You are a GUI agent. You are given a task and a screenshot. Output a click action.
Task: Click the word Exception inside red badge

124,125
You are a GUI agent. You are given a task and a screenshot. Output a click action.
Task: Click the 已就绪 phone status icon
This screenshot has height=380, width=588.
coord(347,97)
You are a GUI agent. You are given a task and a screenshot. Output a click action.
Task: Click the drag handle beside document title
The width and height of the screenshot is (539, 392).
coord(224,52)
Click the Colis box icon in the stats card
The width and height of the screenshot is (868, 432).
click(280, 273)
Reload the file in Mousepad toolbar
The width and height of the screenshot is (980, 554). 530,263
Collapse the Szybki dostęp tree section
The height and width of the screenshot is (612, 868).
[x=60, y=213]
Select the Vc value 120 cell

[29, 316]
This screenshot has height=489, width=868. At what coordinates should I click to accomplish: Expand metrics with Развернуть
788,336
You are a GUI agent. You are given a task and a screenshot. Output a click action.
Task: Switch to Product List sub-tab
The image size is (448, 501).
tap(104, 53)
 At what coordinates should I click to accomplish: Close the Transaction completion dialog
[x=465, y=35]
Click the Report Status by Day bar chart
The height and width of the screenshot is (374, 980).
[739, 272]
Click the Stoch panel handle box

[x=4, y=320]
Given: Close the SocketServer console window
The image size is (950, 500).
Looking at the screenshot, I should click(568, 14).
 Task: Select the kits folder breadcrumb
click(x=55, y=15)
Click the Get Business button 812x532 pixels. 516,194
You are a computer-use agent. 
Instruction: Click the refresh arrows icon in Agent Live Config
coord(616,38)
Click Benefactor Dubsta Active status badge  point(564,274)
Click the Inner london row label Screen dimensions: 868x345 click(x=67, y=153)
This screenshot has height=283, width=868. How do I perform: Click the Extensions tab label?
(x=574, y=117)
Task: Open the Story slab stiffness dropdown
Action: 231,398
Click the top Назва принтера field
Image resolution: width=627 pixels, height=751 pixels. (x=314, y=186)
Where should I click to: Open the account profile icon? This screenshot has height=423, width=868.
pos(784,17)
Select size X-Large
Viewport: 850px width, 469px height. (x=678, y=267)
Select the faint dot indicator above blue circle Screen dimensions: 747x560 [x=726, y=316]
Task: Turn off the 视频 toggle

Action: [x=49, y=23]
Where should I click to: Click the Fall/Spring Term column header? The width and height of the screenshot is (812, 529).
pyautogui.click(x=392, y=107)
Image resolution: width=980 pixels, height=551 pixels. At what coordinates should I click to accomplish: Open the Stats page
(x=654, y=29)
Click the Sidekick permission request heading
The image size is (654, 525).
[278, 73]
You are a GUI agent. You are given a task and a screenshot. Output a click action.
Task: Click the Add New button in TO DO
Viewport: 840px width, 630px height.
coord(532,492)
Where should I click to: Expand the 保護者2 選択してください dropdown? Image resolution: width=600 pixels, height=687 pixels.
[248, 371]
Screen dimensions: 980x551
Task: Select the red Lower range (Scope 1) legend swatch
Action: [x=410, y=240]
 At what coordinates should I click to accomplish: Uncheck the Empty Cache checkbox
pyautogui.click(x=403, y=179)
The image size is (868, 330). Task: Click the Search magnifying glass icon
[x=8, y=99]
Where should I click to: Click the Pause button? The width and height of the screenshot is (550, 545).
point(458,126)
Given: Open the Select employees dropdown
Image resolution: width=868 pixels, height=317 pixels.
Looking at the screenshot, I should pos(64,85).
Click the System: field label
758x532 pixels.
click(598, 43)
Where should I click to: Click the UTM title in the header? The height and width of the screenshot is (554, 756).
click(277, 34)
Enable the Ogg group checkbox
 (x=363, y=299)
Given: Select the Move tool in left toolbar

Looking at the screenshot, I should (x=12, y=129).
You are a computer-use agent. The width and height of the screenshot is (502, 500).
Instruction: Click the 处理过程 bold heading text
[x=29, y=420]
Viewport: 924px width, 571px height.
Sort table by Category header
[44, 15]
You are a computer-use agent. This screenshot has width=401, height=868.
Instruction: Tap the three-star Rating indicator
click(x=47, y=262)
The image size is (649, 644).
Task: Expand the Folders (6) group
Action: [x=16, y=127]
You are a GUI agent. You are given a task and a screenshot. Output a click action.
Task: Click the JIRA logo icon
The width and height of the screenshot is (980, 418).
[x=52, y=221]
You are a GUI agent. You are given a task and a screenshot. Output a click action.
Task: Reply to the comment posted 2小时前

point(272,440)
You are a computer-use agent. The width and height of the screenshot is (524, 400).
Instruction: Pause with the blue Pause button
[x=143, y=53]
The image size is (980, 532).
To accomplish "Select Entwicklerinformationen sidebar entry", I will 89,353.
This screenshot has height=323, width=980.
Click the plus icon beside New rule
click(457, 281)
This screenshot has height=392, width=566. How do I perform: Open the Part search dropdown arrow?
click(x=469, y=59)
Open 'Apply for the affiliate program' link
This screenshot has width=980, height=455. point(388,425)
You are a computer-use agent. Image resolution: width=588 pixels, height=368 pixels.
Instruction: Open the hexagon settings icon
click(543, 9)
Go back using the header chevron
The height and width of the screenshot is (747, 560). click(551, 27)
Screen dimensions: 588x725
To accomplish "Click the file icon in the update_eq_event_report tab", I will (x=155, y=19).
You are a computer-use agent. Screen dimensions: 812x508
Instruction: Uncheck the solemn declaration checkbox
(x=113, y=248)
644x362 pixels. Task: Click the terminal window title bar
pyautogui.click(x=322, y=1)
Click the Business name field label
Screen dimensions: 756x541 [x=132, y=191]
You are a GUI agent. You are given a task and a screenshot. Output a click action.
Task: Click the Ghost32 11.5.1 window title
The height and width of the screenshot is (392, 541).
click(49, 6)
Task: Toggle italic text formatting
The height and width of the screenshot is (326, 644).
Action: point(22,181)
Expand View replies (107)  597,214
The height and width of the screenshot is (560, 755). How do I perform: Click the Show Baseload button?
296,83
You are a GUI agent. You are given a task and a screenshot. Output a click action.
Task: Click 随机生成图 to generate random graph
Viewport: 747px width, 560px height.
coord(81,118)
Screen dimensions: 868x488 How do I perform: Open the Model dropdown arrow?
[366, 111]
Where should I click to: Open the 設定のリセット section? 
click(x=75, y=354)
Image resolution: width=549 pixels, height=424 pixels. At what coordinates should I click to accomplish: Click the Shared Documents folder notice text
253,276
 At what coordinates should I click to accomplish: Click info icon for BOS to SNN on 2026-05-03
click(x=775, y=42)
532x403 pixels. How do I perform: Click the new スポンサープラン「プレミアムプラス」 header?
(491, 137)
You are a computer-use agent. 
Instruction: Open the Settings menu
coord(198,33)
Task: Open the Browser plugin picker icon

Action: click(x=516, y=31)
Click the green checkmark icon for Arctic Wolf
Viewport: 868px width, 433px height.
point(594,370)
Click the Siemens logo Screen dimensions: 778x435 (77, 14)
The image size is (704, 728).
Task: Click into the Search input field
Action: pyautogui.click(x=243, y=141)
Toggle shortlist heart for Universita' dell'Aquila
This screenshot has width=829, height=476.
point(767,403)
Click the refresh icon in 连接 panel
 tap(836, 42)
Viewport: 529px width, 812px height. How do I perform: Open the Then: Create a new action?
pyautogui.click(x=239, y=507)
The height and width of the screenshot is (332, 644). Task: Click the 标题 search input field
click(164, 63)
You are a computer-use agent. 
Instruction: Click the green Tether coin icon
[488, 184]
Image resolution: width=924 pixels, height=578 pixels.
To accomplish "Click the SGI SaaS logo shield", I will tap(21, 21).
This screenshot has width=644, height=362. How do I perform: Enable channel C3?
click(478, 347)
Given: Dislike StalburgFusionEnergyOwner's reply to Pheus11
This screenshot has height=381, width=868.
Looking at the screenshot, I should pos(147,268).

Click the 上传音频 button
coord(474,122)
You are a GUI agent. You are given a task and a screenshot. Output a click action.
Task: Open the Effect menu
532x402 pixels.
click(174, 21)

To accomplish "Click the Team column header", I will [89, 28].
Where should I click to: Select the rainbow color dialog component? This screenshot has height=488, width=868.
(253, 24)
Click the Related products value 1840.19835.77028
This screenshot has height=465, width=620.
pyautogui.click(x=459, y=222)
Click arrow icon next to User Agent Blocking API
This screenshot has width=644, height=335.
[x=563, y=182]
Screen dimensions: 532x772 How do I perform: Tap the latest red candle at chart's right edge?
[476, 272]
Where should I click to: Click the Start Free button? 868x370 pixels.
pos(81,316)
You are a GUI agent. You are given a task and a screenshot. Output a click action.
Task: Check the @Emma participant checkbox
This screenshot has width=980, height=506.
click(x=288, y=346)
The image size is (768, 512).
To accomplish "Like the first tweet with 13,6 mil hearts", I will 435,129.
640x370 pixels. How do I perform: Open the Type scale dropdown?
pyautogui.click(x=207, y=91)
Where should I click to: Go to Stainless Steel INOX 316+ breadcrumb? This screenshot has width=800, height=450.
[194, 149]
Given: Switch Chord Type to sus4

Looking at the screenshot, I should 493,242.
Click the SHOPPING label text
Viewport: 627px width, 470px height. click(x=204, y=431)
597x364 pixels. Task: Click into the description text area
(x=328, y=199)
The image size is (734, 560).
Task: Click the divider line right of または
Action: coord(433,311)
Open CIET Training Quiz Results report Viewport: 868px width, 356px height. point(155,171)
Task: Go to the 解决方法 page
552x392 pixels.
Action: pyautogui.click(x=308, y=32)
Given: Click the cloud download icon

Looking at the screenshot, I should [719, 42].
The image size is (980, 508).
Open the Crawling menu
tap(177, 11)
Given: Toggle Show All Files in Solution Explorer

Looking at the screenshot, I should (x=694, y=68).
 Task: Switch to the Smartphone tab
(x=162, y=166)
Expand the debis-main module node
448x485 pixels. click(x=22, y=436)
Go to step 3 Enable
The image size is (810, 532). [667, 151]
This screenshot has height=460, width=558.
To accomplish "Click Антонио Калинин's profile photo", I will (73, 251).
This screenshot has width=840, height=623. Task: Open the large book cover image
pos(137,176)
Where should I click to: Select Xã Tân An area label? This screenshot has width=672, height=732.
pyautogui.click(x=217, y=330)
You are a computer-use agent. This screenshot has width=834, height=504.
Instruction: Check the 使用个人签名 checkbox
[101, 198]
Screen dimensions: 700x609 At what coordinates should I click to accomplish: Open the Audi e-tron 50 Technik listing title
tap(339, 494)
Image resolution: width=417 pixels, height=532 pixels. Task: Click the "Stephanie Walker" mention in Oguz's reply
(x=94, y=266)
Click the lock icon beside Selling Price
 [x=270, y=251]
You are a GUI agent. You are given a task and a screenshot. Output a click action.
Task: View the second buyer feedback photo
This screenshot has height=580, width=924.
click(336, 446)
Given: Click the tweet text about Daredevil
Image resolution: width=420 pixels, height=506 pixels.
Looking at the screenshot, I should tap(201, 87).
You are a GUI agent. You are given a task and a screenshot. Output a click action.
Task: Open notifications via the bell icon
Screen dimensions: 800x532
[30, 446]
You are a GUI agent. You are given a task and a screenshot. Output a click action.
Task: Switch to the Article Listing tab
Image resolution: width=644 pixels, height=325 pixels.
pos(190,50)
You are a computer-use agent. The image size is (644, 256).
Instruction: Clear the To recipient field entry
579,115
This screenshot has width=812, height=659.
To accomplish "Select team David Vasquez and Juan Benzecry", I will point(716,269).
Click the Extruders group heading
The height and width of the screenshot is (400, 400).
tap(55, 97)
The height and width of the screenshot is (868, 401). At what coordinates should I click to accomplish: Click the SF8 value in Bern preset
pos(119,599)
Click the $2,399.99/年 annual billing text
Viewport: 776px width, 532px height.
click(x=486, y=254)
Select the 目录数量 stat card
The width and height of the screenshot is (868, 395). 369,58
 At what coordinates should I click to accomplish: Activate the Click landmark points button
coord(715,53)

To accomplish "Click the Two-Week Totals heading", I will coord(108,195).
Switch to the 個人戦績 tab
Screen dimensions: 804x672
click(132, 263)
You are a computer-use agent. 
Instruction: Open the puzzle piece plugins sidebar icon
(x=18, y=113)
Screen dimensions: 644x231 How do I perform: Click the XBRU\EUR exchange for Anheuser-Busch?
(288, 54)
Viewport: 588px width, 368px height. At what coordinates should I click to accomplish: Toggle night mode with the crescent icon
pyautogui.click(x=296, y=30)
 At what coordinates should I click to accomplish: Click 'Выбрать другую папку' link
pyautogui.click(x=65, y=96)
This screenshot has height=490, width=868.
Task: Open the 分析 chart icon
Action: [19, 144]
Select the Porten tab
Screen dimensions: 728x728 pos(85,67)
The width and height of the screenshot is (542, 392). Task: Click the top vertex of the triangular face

TO DO -
Print nothing but the lines from the one containing "At what coordinates should I click to accomplish: Activate" through the end of the listing above, exactly as written.

SOLUTION TO THE EXERCISE -
 At what coordinates should I click to accomplish: Activate the Click landmark points button
coord(715,53)

To accomplish "Click the Two-Week Totals heading", I will coord(108,195).
Switch to the 個人戦績 tab
Screen dimensions: 804x672
click(132, 263)
You are a computer-use agent. 
Instruction: Open the puzzle piece plugins sidebar icon
(x=18, y=113)
Screen dimensions: 644x231 How do I perform: Click the XBRU\EUR exchange for Anheuser-Busch?
(288, 54)
Viewport: 588px width, 368px height. At what coordinates should I click to accomplish: Toggle night mode with the crescent icon
pyautogui.click(x=296, y=30)
 At what coordinates should I click to accomplish: Click 'Выбрать другую папку' link
pyautogui.click(x=65, y=96)
This screenshot has height=490, width=868.
Task: Open the 分析 chart icon
Action: [19, 144]
Select the Porten tab
Screen dimensions: 728x728 pos(85,67)
The width and height of the screenshot is (542, 392). Task: Click the top vertex of the triangular face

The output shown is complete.